City Journal has published the text of a recent talk (the Wriston lecture at the Manhattan Institute; video below) given by social psychologist Jonathan Haidt, “The age of outrage: what the current political climate is doing to our country and our universities”.
Here’s one except:
Let us contrast King’s identity politics with the version taught in universities today. There is a new variant that has swept through the academy in the last five years. It is called intersectionality. The term and concept were presented in a 1989 essay by Kimberlé Crenshaw, a law professor at UCLA, who made the very reasonable point that a black woman’s experience in America is not captured by the summation of the black experience and the female experience. She analyzed a legal case in which black women were victims of discrimination at General Motors, even when the company could show that it hired plenty of blacks (in factory jobs dominated by men), and it hired plenty of women (in clerical jobs dominated by whites). So even though GM was found not guilty of discriminating against blacks or women, it ended up hiring hardly any black women. This is an excellent argument. What academic could oppose the claim that when analyzing a complex system, we must look at interaction effects, not just main effects?
But what happens when young people study intersectionality? In some majors, it’s woven into many courses. Students memorize diagrams showing matrices of privilege and oppression.

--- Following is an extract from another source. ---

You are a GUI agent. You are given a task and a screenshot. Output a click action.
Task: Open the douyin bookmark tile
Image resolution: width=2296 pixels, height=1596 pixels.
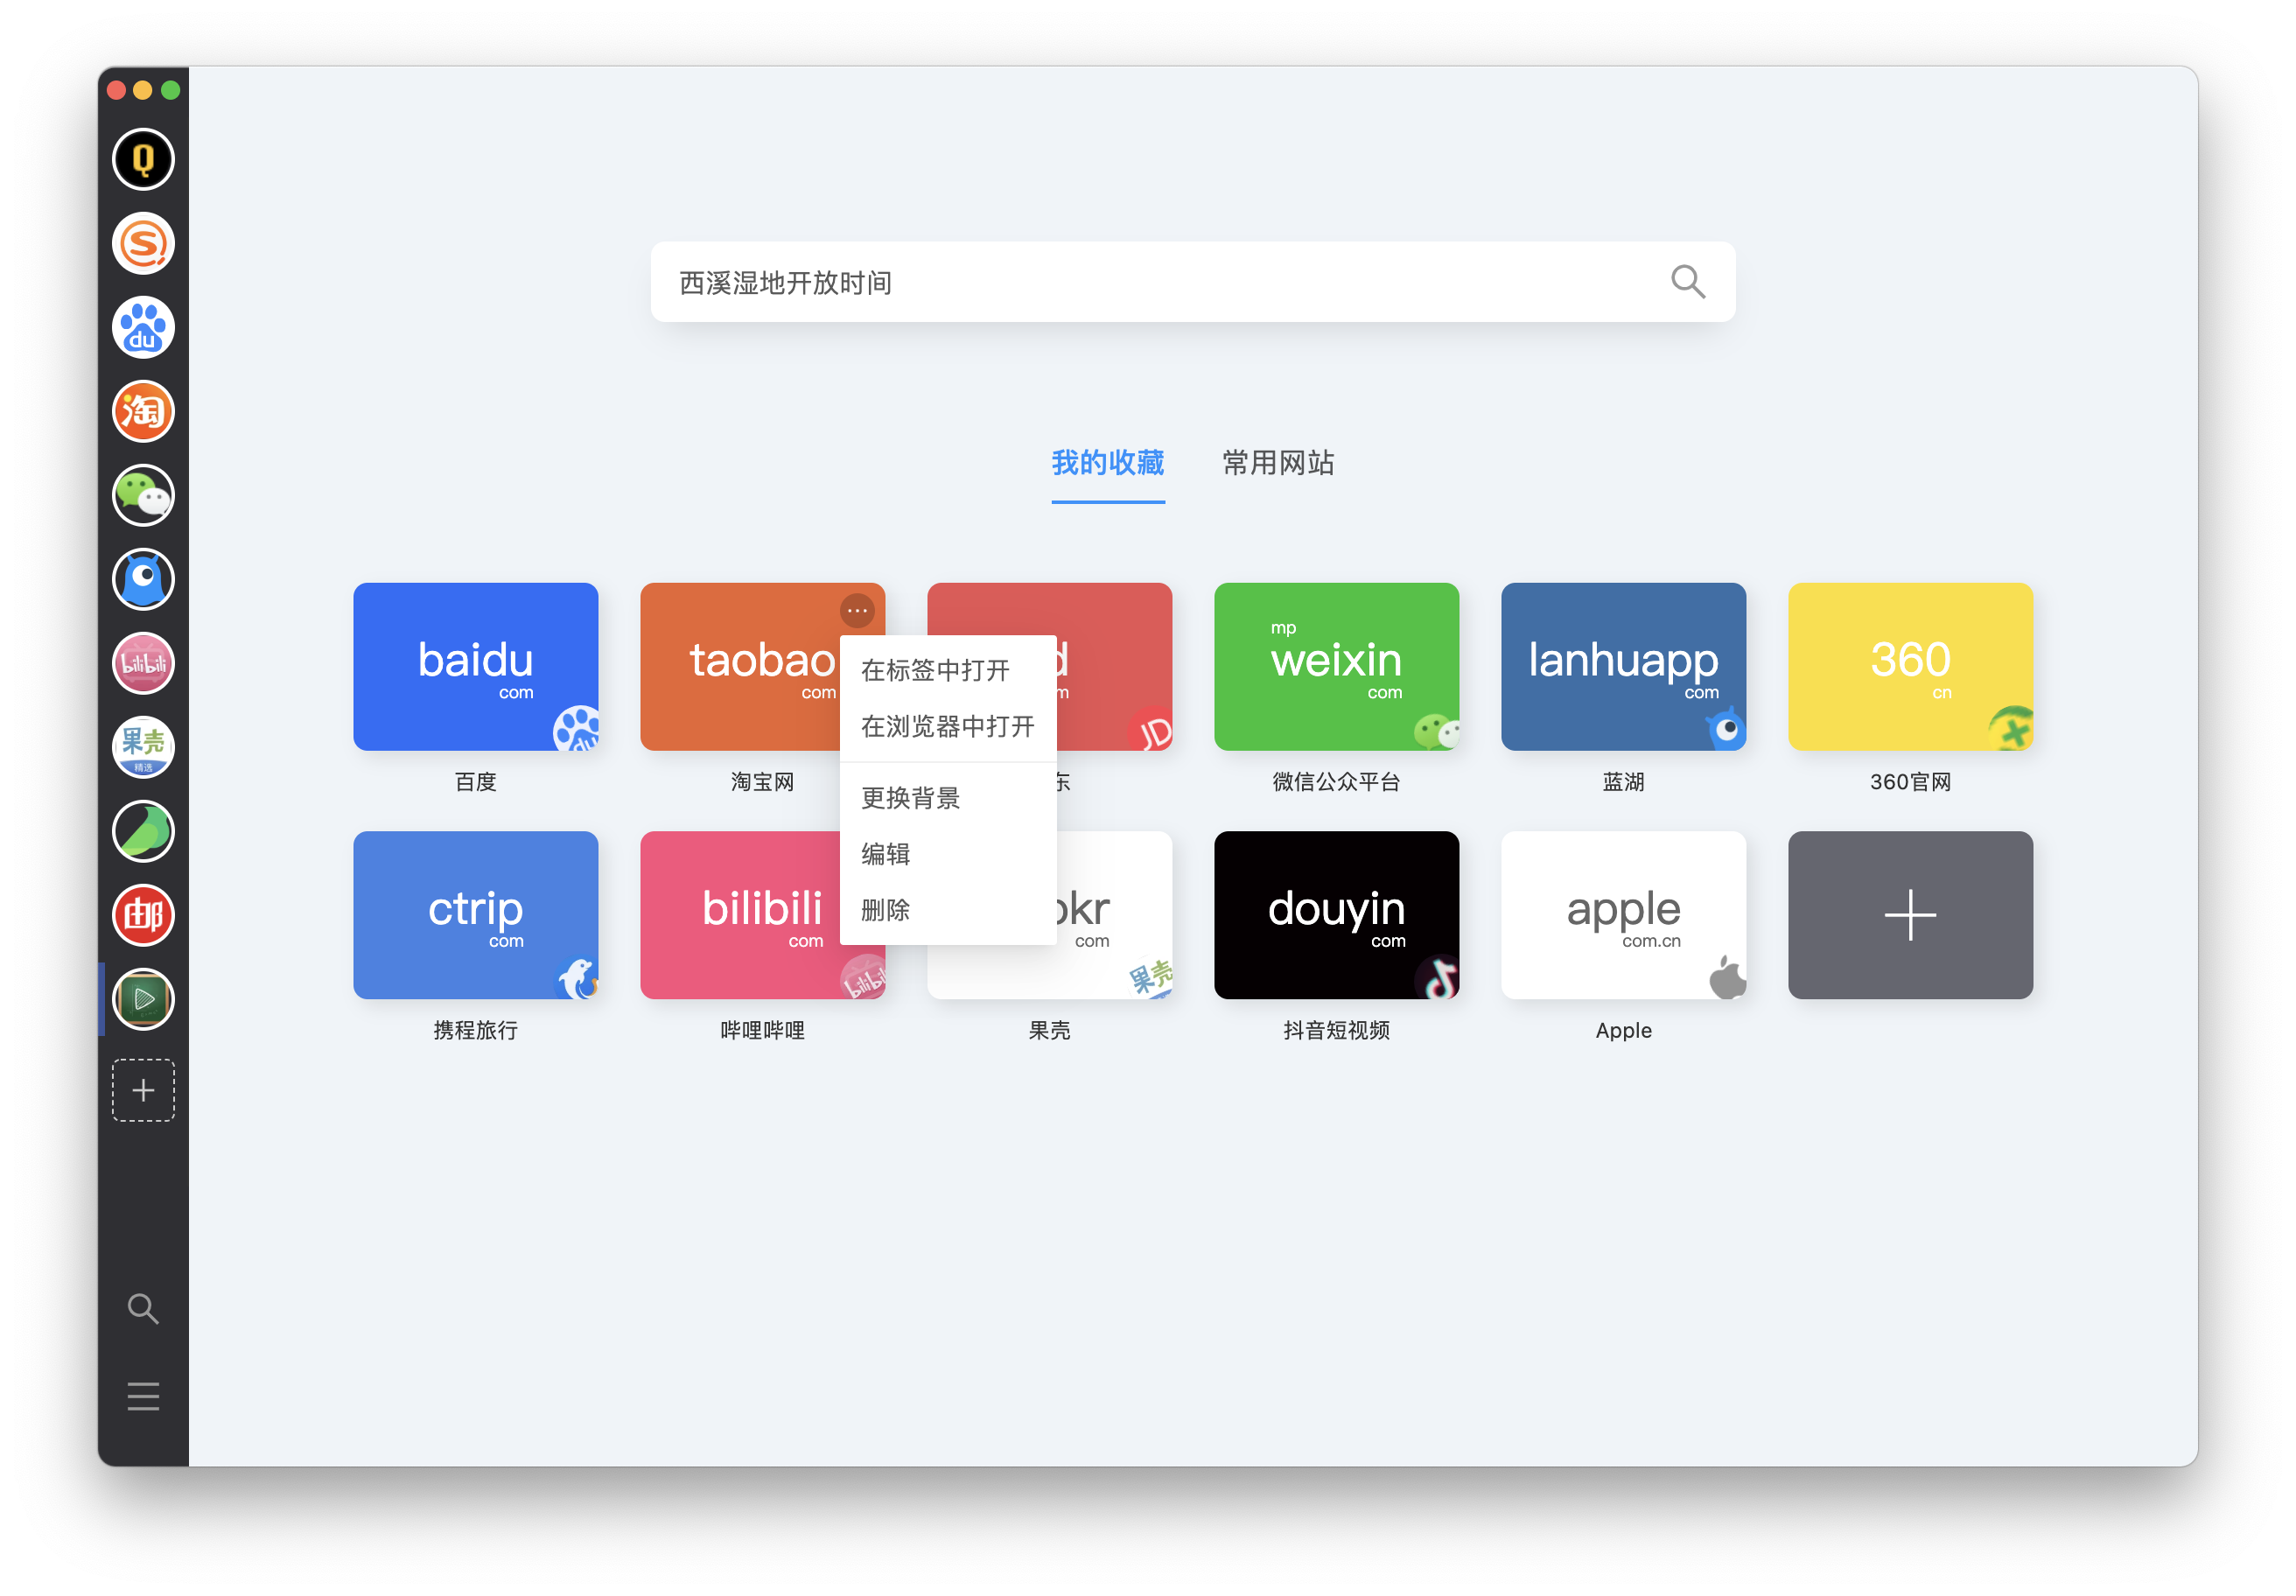(1336, 915)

It’s not just white privilege causing black oppression, and male privilege causing female oppression; its heterosexual vs. LGBTQ, able-bodied vs. disabled; young vs. old, attractive vs. unattractive, even fertile vs. infertile. Anything that a group has that is good or valued is seen as a kind of privilege, which causes a kind of oppression in those who don’t have it. A funny thing happens when you take young human beings, whose minds evolved for tribal warfare and us/them thinking, and you fill those minds full of binary dimensions. You tell them that one side of each binary is good and the other is bad. You turn on their ancient tribal circuits, preparing them for battle. Many students find it thrilling; it floods them with a sense of meaning and purpose.
And here’s the strategically brilliant move made by intersectionality: all of the binary dimensions of oppression are said to be interlocking and overlapping. America is said to be one giant matrix of oppression, and its victims cannot fight their battles separately. They must all come together to fight their common enemy, the group that sits at the top of the pyramid of oppression: the straight, white, cis-gendered, able-bodied Christian or Jewish or possibly atheist male. This is why a perceived slight against one victim group calls forth protest from all victim groups. This is why so many campus groups now align against Israel. Intersectionality is like NATO for social-justice activists.
This means that on any campus where intersectionality thrives, conflict will be eternal, because no campus can eliminate all offense, all microaggressions, and all misunderstandings. This is why the use of shout-downs, intimidation, and even violence in response to words and ideas is most common at our most progressive universities, in the most progressive regions of the country. It’s schools such as Yale, Brown, and Middlebury in New England, and U.C. Berkeley, Evergreen, and Reed on the West Coast. Are those the places where oppression is worst, or are they the places where this new way of thinking is most widespread?
Do read (or watch) the whole talk. Haidt does end on an optimistic note, but it doesn’t make me very optimistic.